Not sure how the numbers will turn out, but I would not be surprised if we see thousands of deaths due to GPT/AI e-waste already and extrapolating out e.g. based on Nvidia share price or other publications on the proliferation of AI and its datacenters we might expect hundreds of thousands if not millions of deaths attributable to AI just on current trajectories with current harm models in just a few years. Should get the alarm bells ringing even louder perhaps and could bring on board environmentalists, global health people etc. etc. in an effort to make AI go well.
I think this would be an interesting post to read. I’m often surprised that existing AI disasters with considerable death/harm counts aren’t covered in more detail in people’s concerns. There’s been a few times where AI systems have, via acting in a manner which was not anticipated by its creators, killed or otherwise injured very large numbers of people which exceed any air disaster or similar we’ve ever seen. So the pollution aspect is quite interesting to me.
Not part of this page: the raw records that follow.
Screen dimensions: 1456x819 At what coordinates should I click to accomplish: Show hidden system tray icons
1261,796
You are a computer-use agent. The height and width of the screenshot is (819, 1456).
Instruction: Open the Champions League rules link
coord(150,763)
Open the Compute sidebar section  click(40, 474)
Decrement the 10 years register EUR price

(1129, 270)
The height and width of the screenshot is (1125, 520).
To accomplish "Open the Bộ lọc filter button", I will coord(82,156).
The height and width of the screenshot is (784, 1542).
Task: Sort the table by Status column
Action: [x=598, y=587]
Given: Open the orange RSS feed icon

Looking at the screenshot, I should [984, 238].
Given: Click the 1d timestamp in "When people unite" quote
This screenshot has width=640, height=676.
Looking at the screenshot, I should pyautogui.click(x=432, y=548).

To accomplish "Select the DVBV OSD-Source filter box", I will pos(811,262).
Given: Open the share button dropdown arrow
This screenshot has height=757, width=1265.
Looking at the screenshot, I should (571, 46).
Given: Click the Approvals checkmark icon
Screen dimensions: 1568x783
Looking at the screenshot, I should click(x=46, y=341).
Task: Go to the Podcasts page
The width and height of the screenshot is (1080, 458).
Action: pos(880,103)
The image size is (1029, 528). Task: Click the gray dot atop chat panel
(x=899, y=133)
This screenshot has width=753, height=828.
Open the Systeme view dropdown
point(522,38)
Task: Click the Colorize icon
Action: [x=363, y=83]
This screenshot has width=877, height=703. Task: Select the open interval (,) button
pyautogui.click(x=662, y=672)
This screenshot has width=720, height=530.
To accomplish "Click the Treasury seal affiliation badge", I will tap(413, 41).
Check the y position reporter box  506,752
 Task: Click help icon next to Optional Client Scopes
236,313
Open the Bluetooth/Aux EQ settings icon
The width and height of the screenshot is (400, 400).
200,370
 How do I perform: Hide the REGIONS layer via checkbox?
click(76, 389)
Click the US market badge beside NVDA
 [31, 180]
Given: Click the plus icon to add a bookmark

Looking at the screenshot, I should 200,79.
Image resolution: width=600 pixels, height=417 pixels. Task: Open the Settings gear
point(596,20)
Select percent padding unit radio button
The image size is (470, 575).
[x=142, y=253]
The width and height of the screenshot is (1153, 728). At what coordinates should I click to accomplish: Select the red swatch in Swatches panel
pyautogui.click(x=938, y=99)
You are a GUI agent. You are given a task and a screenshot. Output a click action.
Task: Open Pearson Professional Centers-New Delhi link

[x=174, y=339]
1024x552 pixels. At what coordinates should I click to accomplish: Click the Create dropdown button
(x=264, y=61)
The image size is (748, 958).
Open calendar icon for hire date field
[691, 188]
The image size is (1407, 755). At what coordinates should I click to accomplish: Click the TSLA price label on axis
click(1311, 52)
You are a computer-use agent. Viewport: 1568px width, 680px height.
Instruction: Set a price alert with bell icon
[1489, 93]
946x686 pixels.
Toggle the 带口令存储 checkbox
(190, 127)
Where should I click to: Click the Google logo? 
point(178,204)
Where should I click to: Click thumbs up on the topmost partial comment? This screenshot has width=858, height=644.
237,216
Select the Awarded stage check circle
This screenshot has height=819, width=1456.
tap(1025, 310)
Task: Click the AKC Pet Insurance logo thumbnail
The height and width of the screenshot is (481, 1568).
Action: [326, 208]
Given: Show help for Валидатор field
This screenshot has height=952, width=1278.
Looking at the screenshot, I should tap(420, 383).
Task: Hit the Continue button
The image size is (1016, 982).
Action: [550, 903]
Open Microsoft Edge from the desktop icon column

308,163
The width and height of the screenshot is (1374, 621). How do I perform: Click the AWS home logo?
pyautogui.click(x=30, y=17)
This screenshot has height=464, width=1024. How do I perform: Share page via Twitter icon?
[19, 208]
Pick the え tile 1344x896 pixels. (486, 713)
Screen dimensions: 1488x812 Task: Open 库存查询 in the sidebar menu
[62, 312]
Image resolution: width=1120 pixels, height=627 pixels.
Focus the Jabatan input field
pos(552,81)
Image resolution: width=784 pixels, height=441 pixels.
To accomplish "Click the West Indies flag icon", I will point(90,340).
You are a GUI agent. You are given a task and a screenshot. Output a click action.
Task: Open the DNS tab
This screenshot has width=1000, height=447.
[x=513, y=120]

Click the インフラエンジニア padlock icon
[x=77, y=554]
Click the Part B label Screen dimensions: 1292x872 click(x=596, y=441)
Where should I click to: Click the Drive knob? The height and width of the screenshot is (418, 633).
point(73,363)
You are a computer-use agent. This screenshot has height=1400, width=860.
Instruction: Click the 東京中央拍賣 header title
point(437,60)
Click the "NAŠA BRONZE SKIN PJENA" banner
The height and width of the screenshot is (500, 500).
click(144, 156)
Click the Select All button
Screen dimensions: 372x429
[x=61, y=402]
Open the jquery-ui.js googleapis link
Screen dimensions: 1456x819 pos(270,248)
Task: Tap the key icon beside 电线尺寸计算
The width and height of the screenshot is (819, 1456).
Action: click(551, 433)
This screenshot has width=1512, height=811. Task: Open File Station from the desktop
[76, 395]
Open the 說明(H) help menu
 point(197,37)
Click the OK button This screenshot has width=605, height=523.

Posts about any of the knock-on or tertiary effects of AI would be interesting.
Just fund community health workers—the case for why EA underestimates the cost-effectiveness
The case for supporting Gulf-style immigration policy in the West
Why impartiality in conseuqentialist moral systems does not contradict virtue ethics or deontology, and in fact logically follows from both the virtue of selflessness and the principle of treating people equally
A post explaining what I take to be the best reply to Thorstad’s skeptical paper On the Singularity Hypothesis.